Uraian Tugas — Tuliskan lanjutan teks tentang turban di bawah ini, dimulai sesudah kalimat terakhirnya.

Teks Sumber —
#####

Friday, April 24, 2015

Turban Segala Bangsa: Know What You Wear !


"SESUNGGUHNYA Kami menjadikan kamu berbangsa-bangsa dan bersuku-suku supaya kamu saling  kenal-mengenal". Berikut kurang lebihnya yang tertulis dalam Al Qur’an pada Surat Al Hujuraat. Setiap daerah, suku, bangsa, maupun agama memiliki sesuatu yang dijadikan simbol, satu di antaranya lewat pakaian (fesyen). Gaya pakaian, dandanan, rambut, segala macam aksesoris yang menempel, bahkan selera musik, atau pilihan-pilihan kegiatan yang dilakukan, adalah bagian dari pertunjukan identitas dan kepribadian diri. Sorban, serban atau turban yang yang dikenakan di kepala, pada perkembangannya adalah simbol bagi suku, bangsa, dan agama tertentu. Sejarah pemakaian turban sebenarnya sudah populer sejak ribuan tahun dahulu. Pada mulanya, turban digunakan di negara-negara Asia, terutama di India, Timur Tengah, Afghanistan, Afrika Utara, hingga Jamaika.



Bagi masyarakat padang pasir, turban digunakan untuk menghindari deburan pasir ke wajah mereka. Anggota suku nomaden juga menggunakan turban, terutama untuk menyamarkan diri mereka. Warna sorban juga dapat digunakan untuk mengidentifikasi afiliasi suku. Di beberapa bagian Afrika Utara, biru dianggap warna yang baik untuk dipakai di gurun karena hubungannya dengan air dingin yang menyegarkan. Di India dan Pakistan, turban dikenali sebagai Pangri, nama lainnya ialah Phakeolis. Di India terkadang laki-laki memakai turban untuk menunjukkan kelas sosial mereka, kasta, profesi atau afiliasi keagamaan.

#####

Kumpulan Entri —
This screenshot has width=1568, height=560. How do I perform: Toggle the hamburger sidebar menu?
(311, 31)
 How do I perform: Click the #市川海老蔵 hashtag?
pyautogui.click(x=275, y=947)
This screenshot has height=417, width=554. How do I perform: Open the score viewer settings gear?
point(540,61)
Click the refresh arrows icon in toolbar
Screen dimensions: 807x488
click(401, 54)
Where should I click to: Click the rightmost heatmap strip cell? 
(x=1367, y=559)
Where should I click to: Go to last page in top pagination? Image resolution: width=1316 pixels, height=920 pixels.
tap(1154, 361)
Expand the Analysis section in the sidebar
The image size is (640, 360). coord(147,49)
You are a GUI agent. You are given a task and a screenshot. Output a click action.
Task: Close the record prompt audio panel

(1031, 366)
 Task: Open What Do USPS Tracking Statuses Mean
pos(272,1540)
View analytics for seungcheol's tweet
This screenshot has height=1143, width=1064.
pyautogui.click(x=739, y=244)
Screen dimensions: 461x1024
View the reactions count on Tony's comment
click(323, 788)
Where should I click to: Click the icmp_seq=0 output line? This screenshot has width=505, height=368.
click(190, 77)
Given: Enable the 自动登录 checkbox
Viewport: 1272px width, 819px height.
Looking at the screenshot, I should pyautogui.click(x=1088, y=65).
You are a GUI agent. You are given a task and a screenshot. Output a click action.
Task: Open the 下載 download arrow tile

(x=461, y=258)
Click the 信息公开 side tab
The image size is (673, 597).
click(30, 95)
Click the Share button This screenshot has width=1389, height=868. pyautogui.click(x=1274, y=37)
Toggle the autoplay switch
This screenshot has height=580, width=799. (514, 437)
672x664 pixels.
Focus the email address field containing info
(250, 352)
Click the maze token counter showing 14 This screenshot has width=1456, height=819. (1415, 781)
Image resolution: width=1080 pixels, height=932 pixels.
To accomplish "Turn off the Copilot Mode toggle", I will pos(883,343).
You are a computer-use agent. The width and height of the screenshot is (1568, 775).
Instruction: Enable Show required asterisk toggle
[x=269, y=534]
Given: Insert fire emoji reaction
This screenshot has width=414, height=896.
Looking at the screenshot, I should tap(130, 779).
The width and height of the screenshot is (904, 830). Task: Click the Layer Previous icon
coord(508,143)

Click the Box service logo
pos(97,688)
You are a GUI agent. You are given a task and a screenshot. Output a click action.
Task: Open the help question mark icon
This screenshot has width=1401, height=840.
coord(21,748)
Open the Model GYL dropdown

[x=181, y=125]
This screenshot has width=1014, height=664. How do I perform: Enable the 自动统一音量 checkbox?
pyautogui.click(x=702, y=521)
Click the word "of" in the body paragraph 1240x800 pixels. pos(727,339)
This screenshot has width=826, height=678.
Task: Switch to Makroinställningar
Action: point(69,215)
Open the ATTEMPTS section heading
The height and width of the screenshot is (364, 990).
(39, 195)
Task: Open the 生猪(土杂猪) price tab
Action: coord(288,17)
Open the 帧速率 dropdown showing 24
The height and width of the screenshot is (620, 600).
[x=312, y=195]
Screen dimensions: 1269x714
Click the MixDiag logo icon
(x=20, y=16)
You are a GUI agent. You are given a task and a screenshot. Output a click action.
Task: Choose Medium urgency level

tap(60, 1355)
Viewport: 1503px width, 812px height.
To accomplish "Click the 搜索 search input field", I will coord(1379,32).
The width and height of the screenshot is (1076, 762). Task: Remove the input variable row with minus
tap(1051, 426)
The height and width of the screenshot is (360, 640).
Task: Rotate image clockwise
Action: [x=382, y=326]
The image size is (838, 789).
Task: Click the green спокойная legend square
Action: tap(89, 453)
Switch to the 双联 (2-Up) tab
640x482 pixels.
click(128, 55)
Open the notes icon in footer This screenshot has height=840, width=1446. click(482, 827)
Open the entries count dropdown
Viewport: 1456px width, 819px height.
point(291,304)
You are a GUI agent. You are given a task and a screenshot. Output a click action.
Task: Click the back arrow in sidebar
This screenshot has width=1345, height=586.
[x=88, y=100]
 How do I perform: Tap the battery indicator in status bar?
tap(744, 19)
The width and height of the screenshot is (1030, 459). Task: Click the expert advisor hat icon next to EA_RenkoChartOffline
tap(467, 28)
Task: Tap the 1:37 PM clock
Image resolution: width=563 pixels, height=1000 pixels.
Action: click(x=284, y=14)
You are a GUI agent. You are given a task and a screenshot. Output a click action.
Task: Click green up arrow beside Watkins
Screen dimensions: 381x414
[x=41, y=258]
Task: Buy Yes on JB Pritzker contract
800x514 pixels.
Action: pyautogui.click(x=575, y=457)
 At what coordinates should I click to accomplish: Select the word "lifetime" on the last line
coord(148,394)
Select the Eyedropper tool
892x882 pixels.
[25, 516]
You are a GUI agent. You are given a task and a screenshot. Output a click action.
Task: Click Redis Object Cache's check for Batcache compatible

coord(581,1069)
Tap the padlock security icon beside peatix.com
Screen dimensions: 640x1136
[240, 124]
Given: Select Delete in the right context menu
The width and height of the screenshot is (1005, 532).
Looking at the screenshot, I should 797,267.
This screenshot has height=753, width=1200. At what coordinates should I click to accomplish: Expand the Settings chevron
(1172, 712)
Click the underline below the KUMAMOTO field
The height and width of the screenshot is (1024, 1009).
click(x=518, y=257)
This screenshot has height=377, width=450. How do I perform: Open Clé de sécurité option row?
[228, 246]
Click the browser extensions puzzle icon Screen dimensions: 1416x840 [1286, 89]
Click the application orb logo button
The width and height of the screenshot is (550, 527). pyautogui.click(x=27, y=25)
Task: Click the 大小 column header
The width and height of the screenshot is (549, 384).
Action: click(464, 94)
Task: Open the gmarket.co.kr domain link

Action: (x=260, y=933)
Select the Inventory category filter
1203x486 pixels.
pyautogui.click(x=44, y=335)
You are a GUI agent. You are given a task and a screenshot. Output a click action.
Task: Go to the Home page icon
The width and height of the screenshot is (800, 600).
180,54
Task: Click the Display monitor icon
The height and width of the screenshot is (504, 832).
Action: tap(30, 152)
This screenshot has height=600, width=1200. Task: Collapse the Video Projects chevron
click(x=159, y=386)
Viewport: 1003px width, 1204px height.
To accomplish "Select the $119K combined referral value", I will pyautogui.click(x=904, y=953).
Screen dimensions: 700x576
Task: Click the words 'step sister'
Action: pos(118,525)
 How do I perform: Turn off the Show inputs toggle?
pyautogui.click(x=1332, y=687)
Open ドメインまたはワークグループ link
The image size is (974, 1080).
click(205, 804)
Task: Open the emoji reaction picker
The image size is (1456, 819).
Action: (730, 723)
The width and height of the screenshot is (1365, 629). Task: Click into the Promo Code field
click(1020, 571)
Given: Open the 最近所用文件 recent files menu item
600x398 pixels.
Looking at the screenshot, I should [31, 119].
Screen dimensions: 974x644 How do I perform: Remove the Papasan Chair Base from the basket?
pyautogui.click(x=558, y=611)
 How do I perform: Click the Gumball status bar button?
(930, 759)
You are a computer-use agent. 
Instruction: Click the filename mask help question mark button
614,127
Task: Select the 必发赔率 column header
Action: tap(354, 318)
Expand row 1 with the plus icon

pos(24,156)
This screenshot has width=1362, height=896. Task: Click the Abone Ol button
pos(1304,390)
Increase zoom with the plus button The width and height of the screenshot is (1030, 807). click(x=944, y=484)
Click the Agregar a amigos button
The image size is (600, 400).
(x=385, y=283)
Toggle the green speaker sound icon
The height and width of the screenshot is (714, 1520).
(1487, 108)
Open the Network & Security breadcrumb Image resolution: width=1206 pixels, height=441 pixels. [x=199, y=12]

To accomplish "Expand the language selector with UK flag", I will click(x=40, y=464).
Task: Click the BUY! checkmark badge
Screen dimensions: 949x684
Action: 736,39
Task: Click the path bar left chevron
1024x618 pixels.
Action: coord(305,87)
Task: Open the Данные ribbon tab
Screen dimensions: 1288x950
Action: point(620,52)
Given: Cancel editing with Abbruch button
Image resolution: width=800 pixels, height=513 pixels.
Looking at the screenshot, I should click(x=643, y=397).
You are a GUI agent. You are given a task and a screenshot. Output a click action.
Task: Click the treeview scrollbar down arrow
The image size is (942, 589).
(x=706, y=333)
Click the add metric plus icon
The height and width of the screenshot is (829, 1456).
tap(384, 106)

#####

Jawaban —
Beberapa model turban di India bisa jadi sangat rumit, terbuat dari tenunan kain mewah dan dihiasi dengan perhiasan yang tidak kalah uniknya. Bagi kaum Sikh dari India, Turban disebut juga sebagai Dastar, sedangkan di Arab dikenal dengan imamah. Bagi kaum Sikh, turban menjadi indentitas yang harus terus dilestarikan dan dibanggakan. Pada dasarnya, turban Sikh ini adalah sepotong kain yang digunakan untuk mengatur rambut panjang mereka, karena agama itu mereka penganutnya memotong rambut. Begitu juga pada kaum Sadhu, orang-orang suci Hindu di Nepal. Shadu adalah seseorang yang memiliki pengetahuan tertinggi tentang Tuhan dan semua ciptaanNya.


 


Pada tradisi agama Abrahamik (Yahudi, Nasrani, Islam) penggunaan turban juga menjadi satu keutamaan tersendiri. Kini kaum Yahudi di Palestina biasa mengenakan kippa, yang juga disebut yarmulke. Topi ini digunakan pria Yahudi untuk mengingatkan bahwa Tuhan mengawasi dari atas kepala mereka. Mereka juga memakai semacam topi koboi berukuran besar. Berbeda halnya dengan kaum Beta Israel (komunitas yahudi berkulit hitam di Ethiopia) yang hingga saat ini masih tampak konsisten mengenakan turban mereka. Beta Israel berarti “Rumah Israel”. Mereka juga di sebut Falasha (Orang Asing atau Orang Buangan). Suku ini menurut legenda berasal dari kisah Ratu Sheeba dan Raja Salomon yang membuahkan seorang anak, Menelik I. Legenda lain menyebutkan bahwa asal usul Beta Israel berasal dari suku Yehuda yang mengungsi ke Mesir saat Kerajaan Israel terpecah di masa Raja Yeroboam.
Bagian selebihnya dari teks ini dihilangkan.